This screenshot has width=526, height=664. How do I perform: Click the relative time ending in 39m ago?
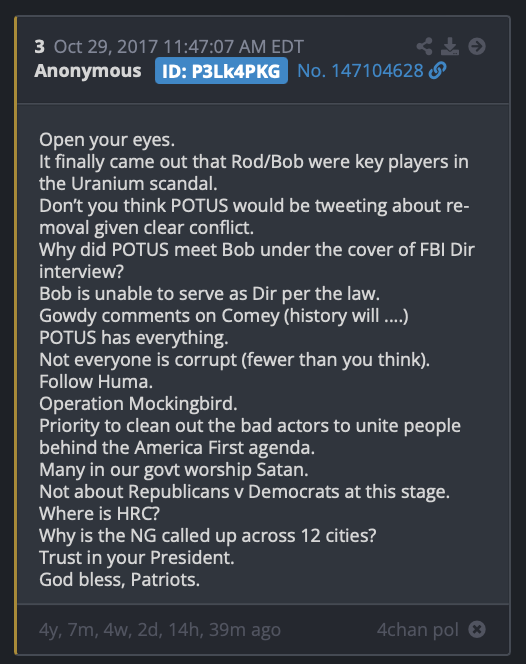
--
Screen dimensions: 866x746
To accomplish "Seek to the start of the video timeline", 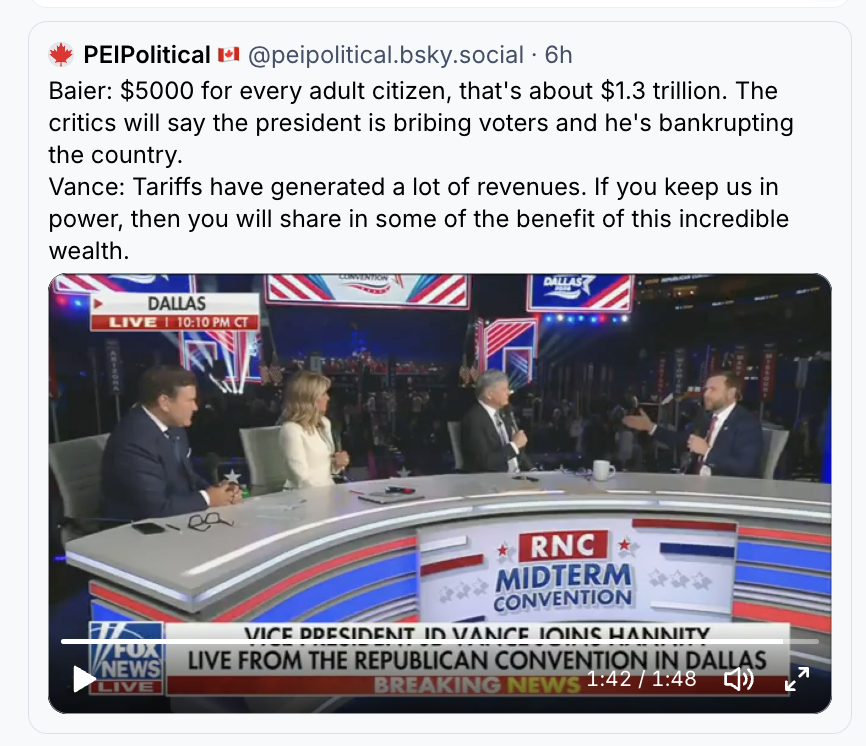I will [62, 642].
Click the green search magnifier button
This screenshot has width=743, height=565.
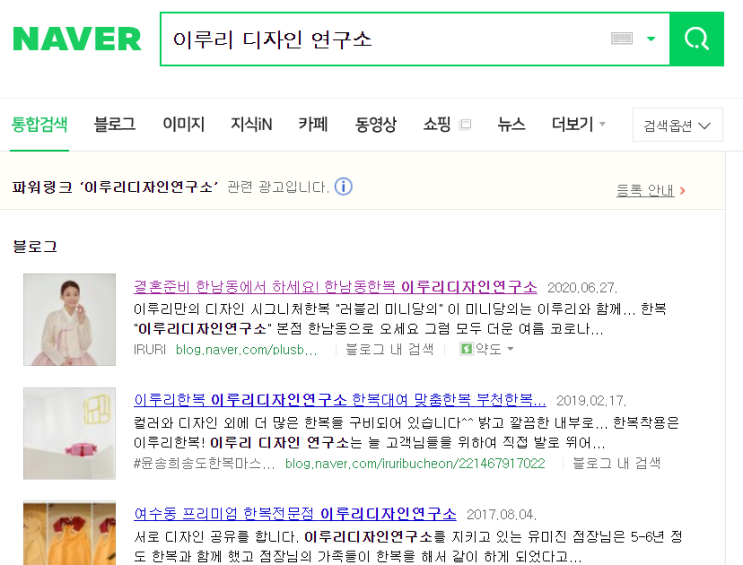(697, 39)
--
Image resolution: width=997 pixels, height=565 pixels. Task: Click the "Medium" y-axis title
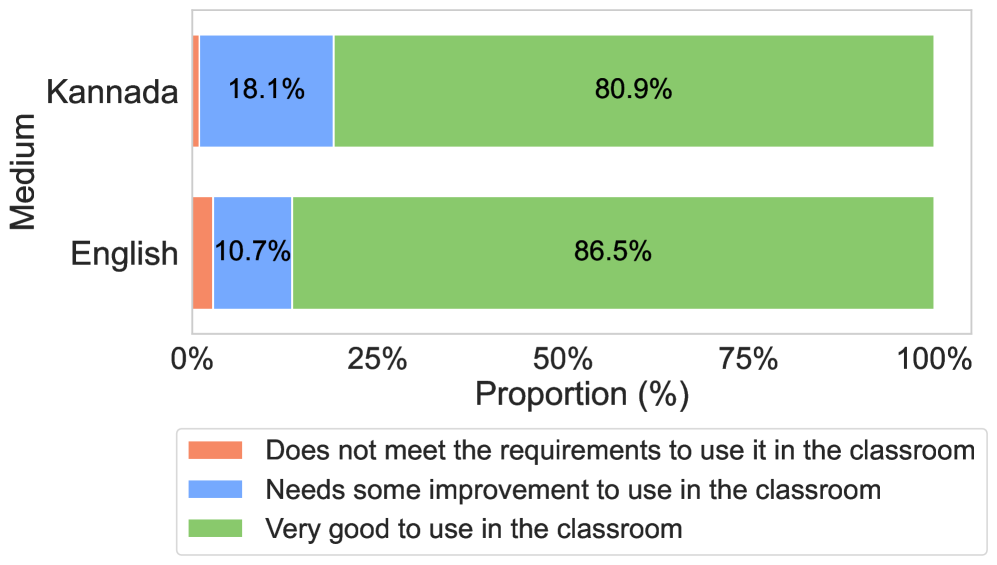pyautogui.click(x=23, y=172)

■ **Exercise directions**
Count the lines in the listing above that contain "This", and give only the number.

■ **Written answer**
2